[Saved data entries]
┌──

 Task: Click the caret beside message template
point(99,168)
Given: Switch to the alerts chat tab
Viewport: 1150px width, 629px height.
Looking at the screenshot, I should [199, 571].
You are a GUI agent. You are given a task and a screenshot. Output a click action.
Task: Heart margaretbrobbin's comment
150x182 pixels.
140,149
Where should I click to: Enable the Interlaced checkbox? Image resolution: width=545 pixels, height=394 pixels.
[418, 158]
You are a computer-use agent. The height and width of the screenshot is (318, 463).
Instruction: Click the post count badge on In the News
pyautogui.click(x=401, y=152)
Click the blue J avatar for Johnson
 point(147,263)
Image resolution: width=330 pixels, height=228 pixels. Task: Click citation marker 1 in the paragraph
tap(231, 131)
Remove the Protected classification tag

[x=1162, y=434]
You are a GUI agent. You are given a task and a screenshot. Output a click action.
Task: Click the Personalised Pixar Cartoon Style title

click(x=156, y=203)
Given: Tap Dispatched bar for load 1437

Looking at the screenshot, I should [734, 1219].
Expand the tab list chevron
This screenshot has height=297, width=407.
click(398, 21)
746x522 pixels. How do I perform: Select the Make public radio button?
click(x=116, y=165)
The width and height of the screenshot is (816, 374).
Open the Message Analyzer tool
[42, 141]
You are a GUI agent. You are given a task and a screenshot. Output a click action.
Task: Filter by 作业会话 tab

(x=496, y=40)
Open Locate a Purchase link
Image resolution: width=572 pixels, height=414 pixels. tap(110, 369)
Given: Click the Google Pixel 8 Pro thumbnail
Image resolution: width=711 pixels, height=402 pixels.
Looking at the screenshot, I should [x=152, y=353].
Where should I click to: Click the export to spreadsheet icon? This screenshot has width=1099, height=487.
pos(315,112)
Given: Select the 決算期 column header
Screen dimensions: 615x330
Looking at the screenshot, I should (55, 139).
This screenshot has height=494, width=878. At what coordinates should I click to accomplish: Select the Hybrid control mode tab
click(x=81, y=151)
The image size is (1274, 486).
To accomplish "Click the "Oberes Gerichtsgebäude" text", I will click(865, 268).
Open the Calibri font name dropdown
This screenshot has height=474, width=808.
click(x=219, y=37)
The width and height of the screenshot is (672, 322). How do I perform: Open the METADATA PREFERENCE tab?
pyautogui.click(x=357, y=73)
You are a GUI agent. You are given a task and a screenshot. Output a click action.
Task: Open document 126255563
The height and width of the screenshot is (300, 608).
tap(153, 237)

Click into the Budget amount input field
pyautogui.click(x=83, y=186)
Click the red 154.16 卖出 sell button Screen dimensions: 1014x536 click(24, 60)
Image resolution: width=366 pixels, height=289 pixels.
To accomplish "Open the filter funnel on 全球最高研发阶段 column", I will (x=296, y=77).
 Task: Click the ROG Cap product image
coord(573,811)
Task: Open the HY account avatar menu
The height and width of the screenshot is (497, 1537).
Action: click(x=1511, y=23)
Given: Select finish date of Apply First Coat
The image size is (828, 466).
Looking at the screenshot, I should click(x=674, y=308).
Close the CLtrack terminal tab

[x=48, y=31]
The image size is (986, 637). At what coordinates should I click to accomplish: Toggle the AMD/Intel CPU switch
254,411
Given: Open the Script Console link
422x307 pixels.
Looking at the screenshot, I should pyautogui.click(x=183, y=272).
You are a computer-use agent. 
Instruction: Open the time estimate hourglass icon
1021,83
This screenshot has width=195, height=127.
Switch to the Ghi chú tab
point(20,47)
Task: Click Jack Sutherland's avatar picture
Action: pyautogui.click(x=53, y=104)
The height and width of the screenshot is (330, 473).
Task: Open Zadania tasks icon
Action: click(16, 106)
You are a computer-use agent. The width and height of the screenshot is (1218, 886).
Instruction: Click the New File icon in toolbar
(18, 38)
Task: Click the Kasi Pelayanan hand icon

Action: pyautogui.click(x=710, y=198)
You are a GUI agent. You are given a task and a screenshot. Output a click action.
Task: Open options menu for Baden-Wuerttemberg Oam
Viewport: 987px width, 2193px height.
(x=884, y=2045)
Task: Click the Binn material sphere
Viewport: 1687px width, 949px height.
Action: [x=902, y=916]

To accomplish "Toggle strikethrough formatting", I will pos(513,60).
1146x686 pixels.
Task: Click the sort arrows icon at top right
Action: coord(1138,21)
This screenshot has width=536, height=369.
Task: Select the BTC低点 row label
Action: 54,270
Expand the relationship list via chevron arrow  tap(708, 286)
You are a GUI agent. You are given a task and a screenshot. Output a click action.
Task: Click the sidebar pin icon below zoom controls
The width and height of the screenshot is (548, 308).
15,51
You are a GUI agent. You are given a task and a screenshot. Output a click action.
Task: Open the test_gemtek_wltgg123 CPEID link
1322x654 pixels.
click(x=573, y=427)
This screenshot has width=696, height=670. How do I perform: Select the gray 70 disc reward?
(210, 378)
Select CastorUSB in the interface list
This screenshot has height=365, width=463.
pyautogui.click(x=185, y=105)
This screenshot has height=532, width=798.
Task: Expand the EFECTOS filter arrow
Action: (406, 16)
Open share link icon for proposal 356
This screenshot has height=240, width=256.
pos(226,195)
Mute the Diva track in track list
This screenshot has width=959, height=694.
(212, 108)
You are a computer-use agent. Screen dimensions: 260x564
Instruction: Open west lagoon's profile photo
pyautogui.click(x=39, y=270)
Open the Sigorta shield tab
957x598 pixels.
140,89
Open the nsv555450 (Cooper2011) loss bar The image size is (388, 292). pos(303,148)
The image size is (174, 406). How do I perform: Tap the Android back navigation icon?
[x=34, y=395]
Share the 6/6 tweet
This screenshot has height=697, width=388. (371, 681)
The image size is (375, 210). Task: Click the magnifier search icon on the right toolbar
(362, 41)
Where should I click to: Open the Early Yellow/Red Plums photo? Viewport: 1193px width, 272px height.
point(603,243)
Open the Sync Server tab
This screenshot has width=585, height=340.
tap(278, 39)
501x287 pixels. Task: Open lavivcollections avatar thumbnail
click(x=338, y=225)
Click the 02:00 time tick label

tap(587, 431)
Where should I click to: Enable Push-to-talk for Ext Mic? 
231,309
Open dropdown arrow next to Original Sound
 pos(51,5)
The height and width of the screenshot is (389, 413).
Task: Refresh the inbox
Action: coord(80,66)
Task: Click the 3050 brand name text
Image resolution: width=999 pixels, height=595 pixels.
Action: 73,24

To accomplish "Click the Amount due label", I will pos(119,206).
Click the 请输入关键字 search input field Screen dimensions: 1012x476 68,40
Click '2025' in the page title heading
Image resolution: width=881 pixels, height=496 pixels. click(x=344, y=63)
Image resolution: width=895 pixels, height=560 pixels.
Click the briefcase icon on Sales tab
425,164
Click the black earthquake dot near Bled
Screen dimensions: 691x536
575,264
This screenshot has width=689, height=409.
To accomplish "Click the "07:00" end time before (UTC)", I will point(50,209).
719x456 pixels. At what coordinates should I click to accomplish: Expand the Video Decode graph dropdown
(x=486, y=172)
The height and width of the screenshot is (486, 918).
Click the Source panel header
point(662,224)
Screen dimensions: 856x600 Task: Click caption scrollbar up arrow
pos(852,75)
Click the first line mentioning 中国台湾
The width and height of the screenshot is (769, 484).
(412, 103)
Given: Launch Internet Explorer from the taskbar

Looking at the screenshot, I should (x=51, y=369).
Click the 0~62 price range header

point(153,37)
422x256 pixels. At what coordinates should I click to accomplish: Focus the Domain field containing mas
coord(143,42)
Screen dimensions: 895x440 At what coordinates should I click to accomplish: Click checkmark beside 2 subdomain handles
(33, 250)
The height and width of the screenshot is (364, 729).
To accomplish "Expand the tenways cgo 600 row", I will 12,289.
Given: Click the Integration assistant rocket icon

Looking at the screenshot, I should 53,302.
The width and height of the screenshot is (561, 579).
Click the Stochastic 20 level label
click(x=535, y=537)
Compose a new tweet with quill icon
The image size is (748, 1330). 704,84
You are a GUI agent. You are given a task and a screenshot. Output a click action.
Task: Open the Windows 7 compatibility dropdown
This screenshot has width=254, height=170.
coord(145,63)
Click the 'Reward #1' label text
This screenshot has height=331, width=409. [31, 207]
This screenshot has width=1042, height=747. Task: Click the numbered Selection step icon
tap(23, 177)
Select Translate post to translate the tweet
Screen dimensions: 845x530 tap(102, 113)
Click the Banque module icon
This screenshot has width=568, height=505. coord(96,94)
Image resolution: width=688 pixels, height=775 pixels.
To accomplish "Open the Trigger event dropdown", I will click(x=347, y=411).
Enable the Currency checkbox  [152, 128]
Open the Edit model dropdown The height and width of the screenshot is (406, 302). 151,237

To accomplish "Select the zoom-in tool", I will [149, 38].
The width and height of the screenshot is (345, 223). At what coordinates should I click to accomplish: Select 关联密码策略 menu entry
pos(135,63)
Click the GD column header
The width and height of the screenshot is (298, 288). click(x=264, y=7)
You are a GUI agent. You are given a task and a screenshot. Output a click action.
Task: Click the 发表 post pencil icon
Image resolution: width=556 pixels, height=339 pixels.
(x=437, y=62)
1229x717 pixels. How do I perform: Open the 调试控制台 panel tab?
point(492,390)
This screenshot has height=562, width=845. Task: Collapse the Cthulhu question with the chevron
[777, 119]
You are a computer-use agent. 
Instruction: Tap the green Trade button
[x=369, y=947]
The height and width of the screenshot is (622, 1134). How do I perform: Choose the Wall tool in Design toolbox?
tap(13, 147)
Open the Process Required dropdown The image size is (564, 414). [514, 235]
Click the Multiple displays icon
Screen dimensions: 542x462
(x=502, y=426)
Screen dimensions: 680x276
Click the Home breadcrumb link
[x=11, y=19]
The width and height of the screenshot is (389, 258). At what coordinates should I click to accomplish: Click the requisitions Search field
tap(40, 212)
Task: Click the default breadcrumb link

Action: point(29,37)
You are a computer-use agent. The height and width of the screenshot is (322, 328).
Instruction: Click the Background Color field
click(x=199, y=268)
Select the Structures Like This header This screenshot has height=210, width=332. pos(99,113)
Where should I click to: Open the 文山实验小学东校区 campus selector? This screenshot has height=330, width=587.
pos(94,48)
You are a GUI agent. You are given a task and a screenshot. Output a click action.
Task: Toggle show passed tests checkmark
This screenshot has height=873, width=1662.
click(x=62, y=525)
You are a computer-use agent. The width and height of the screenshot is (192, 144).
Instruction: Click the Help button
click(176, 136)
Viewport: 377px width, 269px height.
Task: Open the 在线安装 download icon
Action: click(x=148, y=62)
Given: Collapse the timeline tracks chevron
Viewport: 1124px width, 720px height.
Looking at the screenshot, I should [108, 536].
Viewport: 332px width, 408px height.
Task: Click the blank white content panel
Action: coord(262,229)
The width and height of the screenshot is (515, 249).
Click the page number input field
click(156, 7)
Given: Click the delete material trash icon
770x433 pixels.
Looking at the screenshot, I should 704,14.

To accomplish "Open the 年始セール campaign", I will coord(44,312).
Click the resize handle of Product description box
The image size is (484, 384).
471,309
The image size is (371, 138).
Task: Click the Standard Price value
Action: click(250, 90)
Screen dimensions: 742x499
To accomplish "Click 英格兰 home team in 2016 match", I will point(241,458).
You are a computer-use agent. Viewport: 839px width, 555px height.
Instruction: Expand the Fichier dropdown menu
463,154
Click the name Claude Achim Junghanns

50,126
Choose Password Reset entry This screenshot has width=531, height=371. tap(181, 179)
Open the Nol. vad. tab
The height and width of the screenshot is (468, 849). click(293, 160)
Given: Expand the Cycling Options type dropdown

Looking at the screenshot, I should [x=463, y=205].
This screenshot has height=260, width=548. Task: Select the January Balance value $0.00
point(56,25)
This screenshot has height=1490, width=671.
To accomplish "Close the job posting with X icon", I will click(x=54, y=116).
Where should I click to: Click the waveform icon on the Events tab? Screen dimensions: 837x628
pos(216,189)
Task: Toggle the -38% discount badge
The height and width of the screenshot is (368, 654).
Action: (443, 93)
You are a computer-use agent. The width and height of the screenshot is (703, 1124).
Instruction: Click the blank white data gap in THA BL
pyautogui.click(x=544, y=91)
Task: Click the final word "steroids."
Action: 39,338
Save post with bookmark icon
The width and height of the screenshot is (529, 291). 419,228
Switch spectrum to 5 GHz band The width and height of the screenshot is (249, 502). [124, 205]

└──

### TRY IT
Output the lines above exactly, but only those between the line holding "150x182 pixels." and the line holding "is (318, 463).", inclusive.

### RESULT
150x182 pixels.
140,149
Where should I click to: Enable the Interlaced checkbox? Image resolution: width=545 pixels, height=394 pixels.
[418, 158]
You are a computer-use agent. The height and width of the screenshot is (318, 463).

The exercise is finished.